* Dataset content
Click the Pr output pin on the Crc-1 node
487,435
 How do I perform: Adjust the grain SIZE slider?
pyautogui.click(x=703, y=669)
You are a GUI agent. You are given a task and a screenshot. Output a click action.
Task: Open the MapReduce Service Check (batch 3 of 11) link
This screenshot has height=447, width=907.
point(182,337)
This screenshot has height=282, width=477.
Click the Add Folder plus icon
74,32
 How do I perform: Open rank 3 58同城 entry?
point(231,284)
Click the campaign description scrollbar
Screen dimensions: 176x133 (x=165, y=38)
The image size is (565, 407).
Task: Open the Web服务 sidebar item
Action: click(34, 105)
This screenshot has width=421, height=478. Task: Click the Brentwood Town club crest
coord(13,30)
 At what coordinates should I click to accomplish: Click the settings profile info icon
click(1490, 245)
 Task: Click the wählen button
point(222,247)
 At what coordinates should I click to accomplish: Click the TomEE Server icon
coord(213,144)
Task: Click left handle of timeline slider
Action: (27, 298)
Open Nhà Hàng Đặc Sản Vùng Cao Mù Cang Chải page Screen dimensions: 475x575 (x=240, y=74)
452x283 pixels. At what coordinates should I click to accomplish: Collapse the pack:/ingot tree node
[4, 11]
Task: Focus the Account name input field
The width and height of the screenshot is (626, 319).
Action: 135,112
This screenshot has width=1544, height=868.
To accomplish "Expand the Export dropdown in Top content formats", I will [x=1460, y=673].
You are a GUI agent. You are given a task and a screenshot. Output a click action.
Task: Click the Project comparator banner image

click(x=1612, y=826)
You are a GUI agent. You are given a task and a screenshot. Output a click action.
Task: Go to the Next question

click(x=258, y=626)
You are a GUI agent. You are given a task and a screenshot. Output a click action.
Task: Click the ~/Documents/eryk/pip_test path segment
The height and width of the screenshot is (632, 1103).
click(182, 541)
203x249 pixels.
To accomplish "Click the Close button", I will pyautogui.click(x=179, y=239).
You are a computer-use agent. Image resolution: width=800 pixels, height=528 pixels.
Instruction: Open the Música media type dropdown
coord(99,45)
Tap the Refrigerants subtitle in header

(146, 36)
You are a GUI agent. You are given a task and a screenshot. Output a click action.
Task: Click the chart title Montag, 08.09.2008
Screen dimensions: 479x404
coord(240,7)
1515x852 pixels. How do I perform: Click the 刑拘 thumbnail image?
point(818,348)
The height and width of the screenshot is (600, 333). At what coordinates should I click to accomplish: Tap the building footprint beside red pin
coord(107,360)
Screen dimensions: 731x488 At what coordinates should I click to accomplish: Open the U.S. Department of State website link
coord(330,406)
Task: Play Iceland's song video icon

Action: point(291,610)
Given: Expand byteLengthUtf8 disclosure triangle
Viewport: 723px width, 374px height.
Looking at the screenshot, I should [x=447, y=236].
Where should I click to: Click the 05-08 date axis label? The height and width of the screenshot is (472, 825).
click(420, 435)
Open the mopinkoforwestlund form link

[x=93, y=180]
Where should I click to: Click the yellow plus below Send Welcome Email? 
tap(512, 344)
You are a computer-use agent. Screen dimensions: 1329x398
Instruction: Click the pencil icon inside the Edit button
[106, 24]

* Exercise brief
Print every line of the listing above verbatim.

* Exercise output
Click the Pr output pin on the Crc-1 node
487,435
 How do I perform: Adjust the grain SIZE slider?
pyautogui.click(x=703, y=669)
You are a GUI agent. You are given a task and a screenshot. Output a click action.
Task: Open the MapReduce Service Check (batch 3 of 11) link
This screenshot has height=447, width=907.
point(182,337)
This screenshot has height=282, width=477.
Click the Add Folder plus icon
74,32
 How do I perform: Open rank 3 58同城 entry?
point(231,284)
Click the campaign description scrollbar
Screen dimensions: 176x133 (x=165, y=38)
The image size is (565, 407).
Task: Open the Web服务 sidebar item
Action: click(34, 105)
This screenshot has width=421, height=478. Task: Click the Brentwood Town club crest
coord(13,30)
 At what coordinates should I click to accomplish: Click the settings profile info icon
click(1490, 245)
 Task: Click the wählen button
point(222,247)
 At what coordinates should I click to accomplish: Click the TomEE Server icon
coord(213,144)
Task: Click left handle of timeline slider
Action: (27, 298)
Open Nhà Hàng Đặc Sản Vùng Cao Mù Cang Chải page Screen dimensions: 475x575 (x=240, y=74)
452x283 pixels. At what coordinates should I click to accomplish: Collapse the pack:/ingot tree node
[4, 11]
Task: Focus the Account name input field
The width and height of the screenshot is (626, 319).
Action: 135,112
This screenshot has width=1544, height=868.
To accomplish "Expand the Export dropdown in Top content formats", I will [x=1460, y=673].
You are a GUI agent. You are given a task and a screenshot. Output a click action.
Task: Click the Project comparator banner image

click(x=1612, y=826)
You are a GUI agent. You are given a task and a screenshot. Output a click action.
Task: Go to the Next question

click(x=258, y=626)
You are a GUI agent. You are given a task and a screenshot. Output a click action.
Task: Click the ~/Documents/eryk/pip_test path segment
The height and width of the screenshot is (632, 1103).
click(182, 541)
203x249 pixels.
To accomplish "Click the Close button", I will pyautogui.click(x=179, y=239).
You are a computer-use agent. Image resolution: width=800 pixels, height=528 pixels.
Instruction: Open the Música media type dropdown
coord(99,45)
Tap the Refrigerants subtitle in header

(146, 36)
You are a GUI agent. You are given a task and a screenshot. Output a click action.
Task: Click the chart title Montag, 08.09.2008
Screen dimensions: 479x404
coord(240,7)
1515x852 pixels. How do I perform: Click the 刑拘 thumbnail image?
point(818,348)
The height and width of the screenshot is (600, 333). At what coordinates should I click to accomplish: Tap the building footprint beside red pin
coord(107,360)
Screen dimensions: 731x488 At what coordinates should I click to accomplish: Open the U.S. Department of State website link
coord(330,406)
Task: Play Iceland's song video icon

Action: point(291,610)
Given: Expand byteLengthUtf8 disclosure triangle
Viewport: 723px width, 374px height.
Looking at the screenshot, I should [x=447, y=236].
Where should I click to: Click the 05-08 date axis label? The height and width of the screenshot is (472, 825).
click(420, 435)
Open the mopinkoforwestlund form link

[x=93, y=180]
Where should I click to: Click the yellow plus below Send Welcome Email? 
tap(512, 344)
You are a computer-use agent. Screen dimensions: 1329x398
Instruction: Click the pencil icon inside the Edit button
[106, 24]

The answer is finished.